CMS SC4 Site log for PHOENIX cluster

June-July 2006:

31. 5. 2006 srmcp problems, FTS request
4.-5. 6. 2006 SE overload
6.-7. 6. 2006 SE overload + first attempts to fix it, CMSSW RFIO timeout problem,
8. 6. 2006 stopped LoadTest exports (currently only way to reduce SE overload)
9. 6. 2006 CE overload due to many blocked job slots
16. 6. 2006 High job success rates, but still need to restrict PhEDEx LoadTests
21. 6. 2006 SC4 Technical Meeting, cannot get new test sample due to limited disk space
22-26. 6. 2006 upgrade to glite3.0
30. 6. 2006 stuck jobs due to defect RB and a design flaw in the job bootstrapper, huge number of JobRobot jobs
2. 8. 2006 STATUS summary (and DPM / VOMS roles issue)

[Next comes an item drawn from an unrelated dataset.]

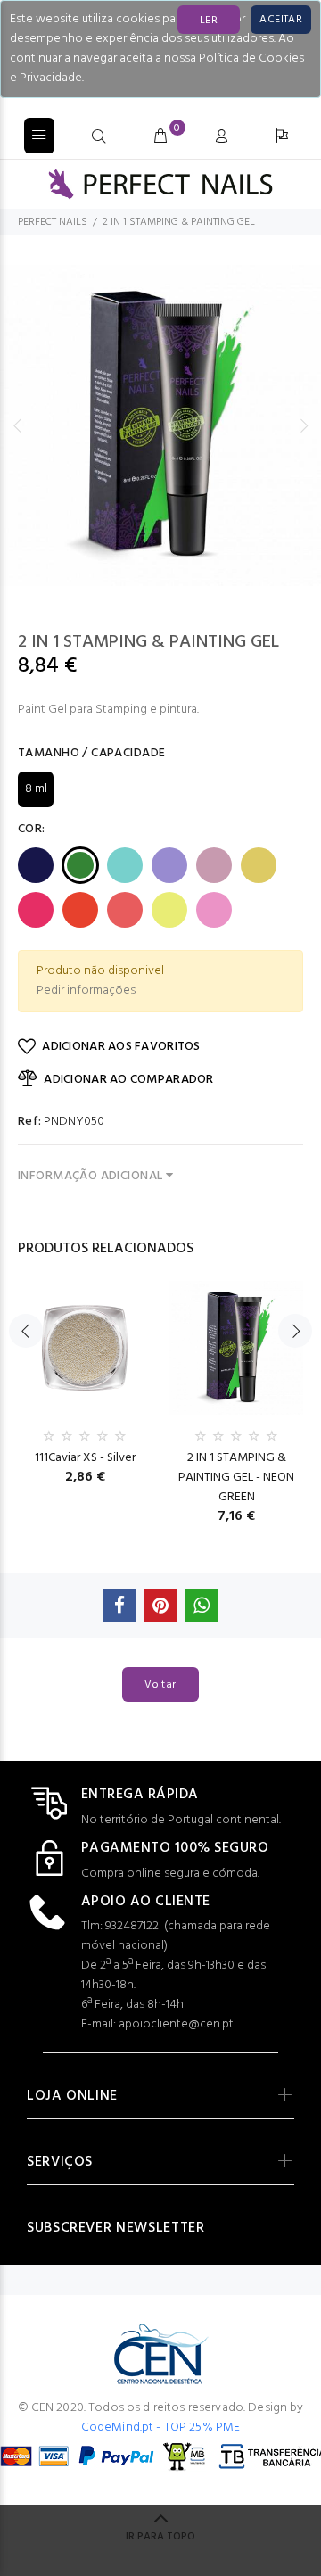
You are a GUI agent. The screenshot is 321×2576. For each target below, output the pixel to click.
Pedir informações (86, 990)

Go to next page of CMS site log

31. 5. 2006 srmcp problems, FTS request

Lots of intermittent problems of all sorts with the PhEDEx LoadTests and srmcp. The problems are notoriously difficult to debug and often of an intermittent nature (started writing some scripts, but I do not want to go into details here) Followed Lassi's suggestion to try out the FTS backend and asked for additional FTS channels at the GGUS portal (we currently have only to/from FZK, Link to the GGUS Ticket).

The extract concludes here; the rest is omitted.